▶ **ASSIGNED TASK**
With the pictures left out, copy the records below exactly from the first line down to the line holding "You are a GUI", and include that line.

▶ **MATERIAL PROVIDED**
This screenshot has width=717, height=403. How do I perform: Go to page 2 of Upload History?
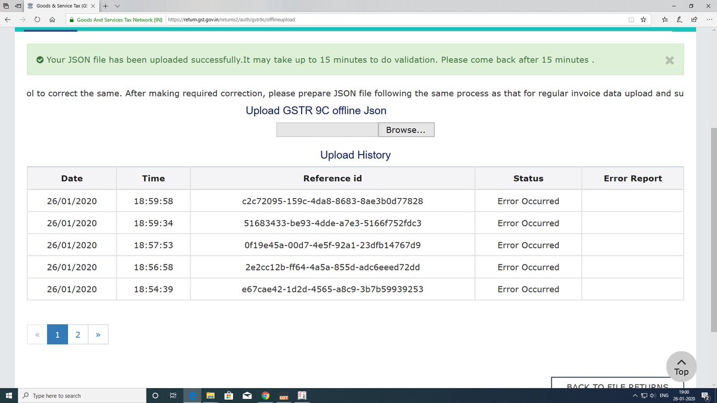click(78, 334)
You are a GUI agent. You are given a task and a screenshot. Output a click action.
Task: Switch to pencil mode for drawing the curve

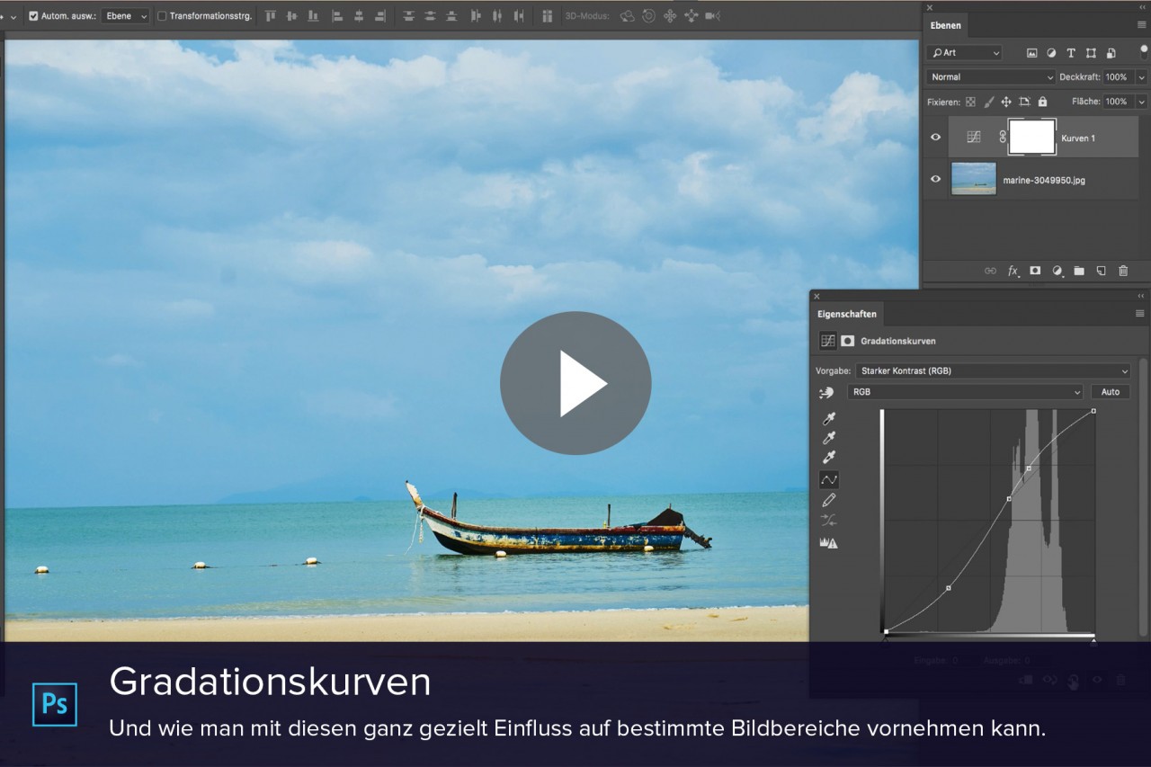(x=828, y=499)
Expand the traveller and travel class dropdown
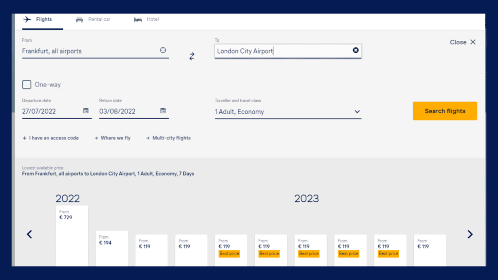 [357, 112]
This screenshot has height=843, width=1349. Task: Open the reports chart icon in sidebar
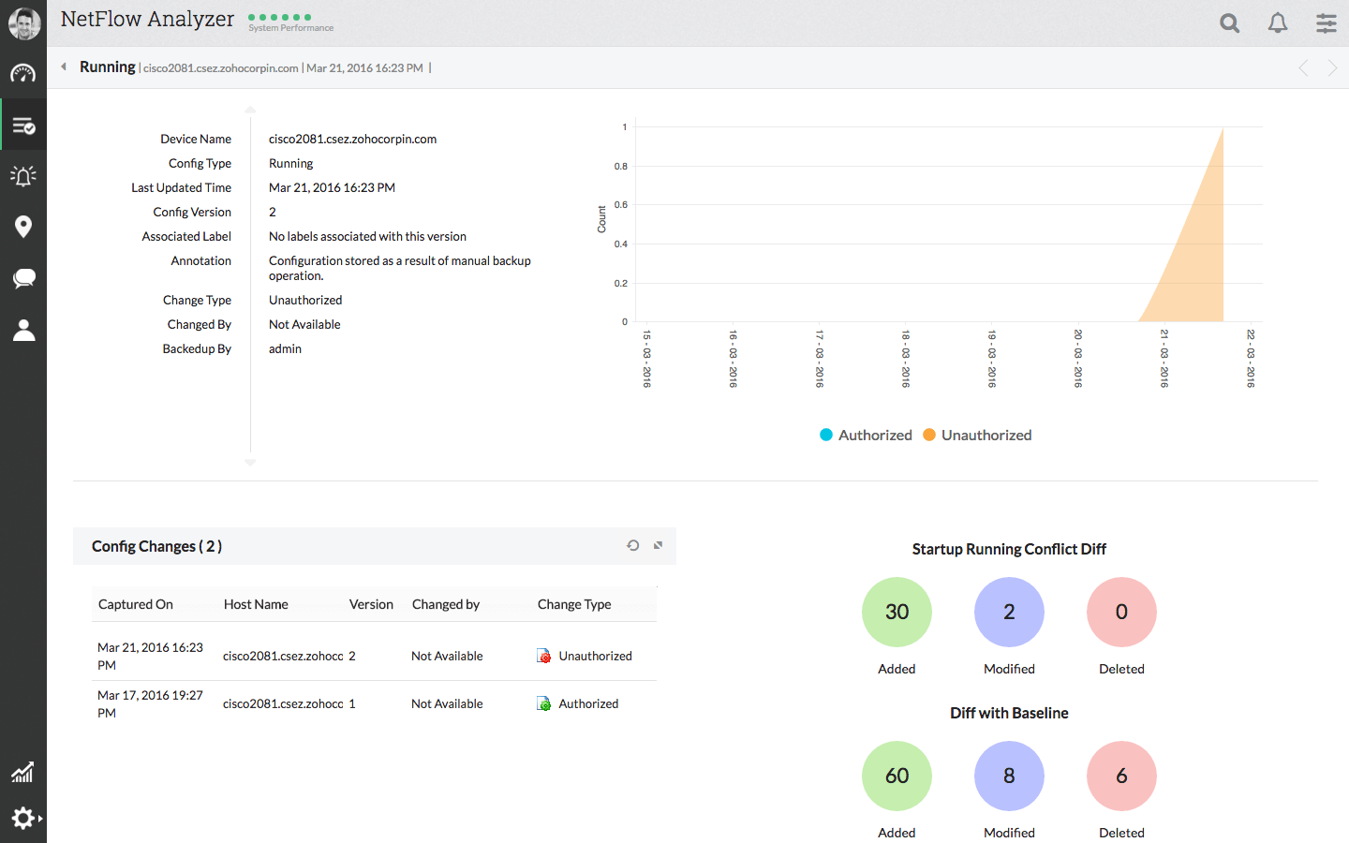coord(23,772)
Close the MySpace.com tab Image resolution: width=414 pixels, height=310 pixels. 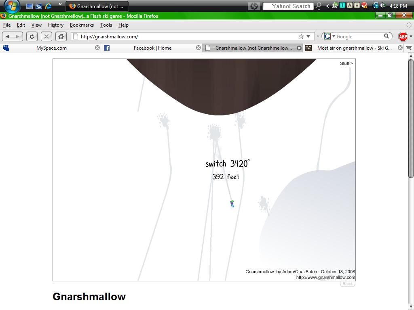(97, 48)
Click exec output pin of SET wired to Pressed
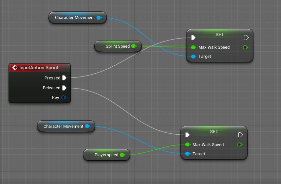This screenshot has height=184, width=281. 246,38
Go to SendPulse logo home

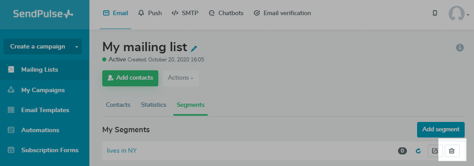pyautogui.click(x=43, y=14)
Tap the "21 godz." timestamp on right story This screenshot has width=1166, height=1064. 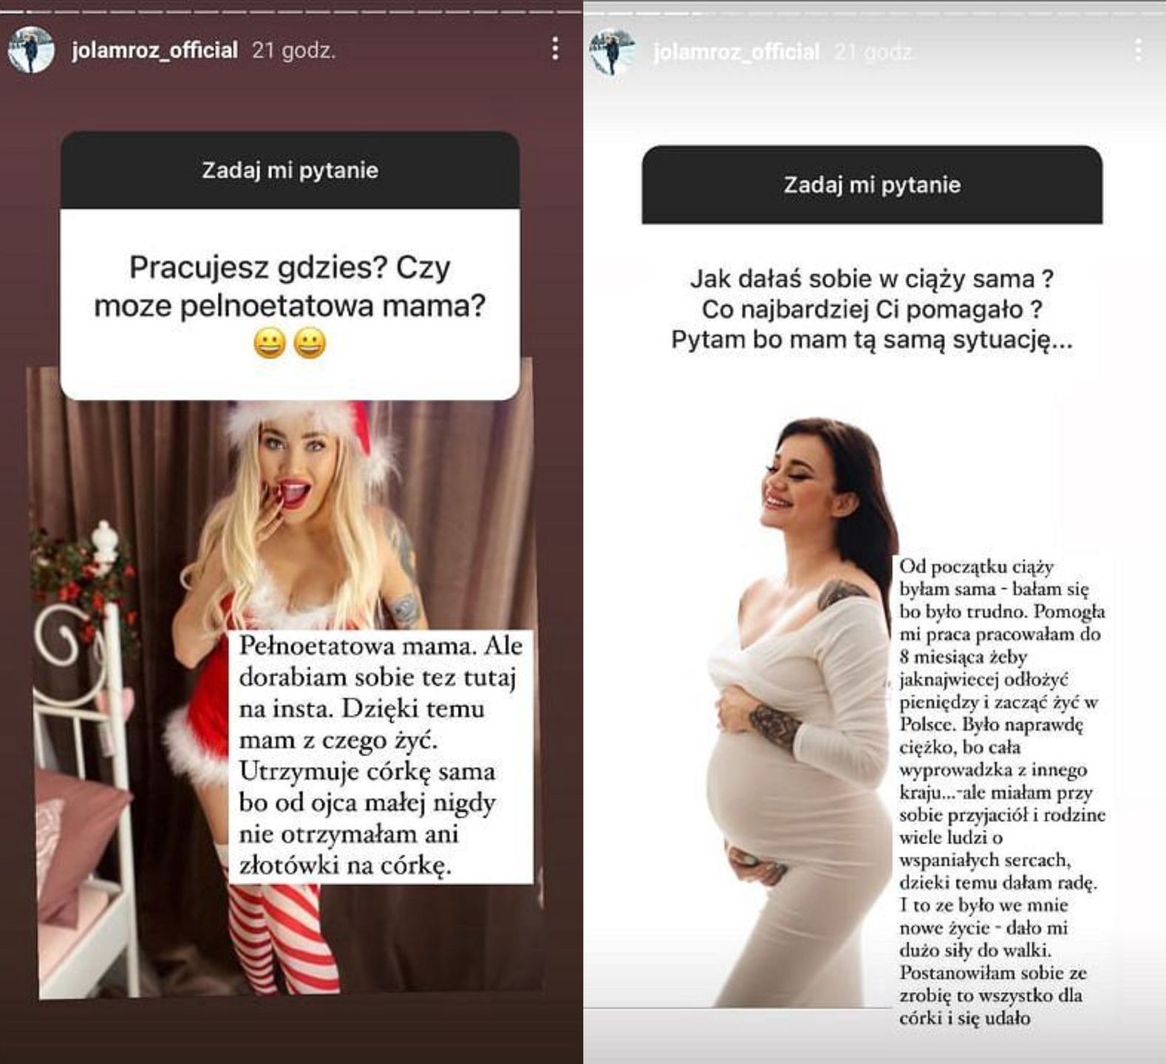pos(875,52)
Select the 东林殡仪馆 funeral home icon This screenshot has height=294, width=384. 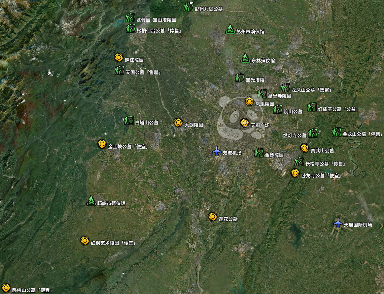pyautogui.click(x=245, y=58)
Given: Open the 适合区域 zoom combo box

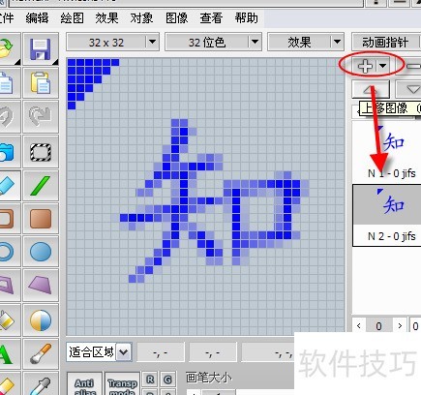Looking at the screenshot, I should (99, 352).
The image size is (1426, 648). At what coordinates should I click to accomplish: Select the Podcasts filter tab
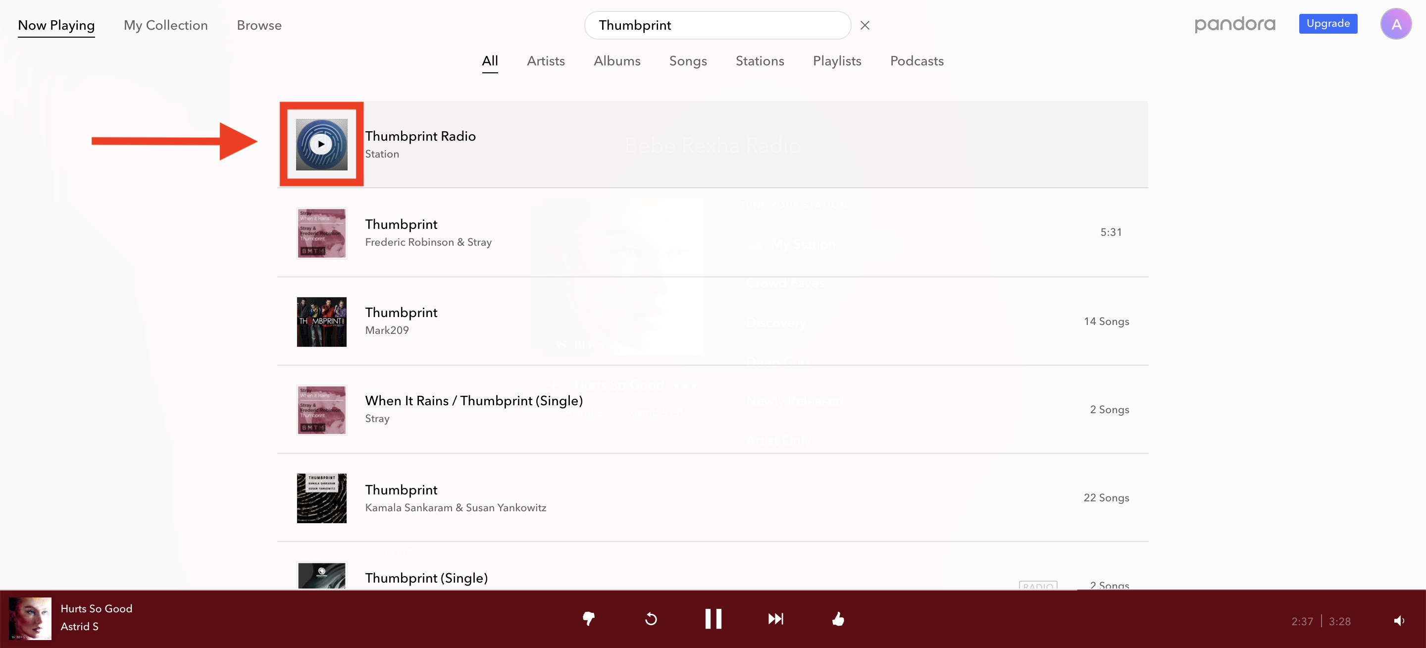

▶ **COMPLETED TASK**
This screenshot has width=717, height=403. How do I perform: Go to page 2 of Upload History?
click(78, 334)
You are a GUI agent. You are given a task and a screenshot. Output a click action.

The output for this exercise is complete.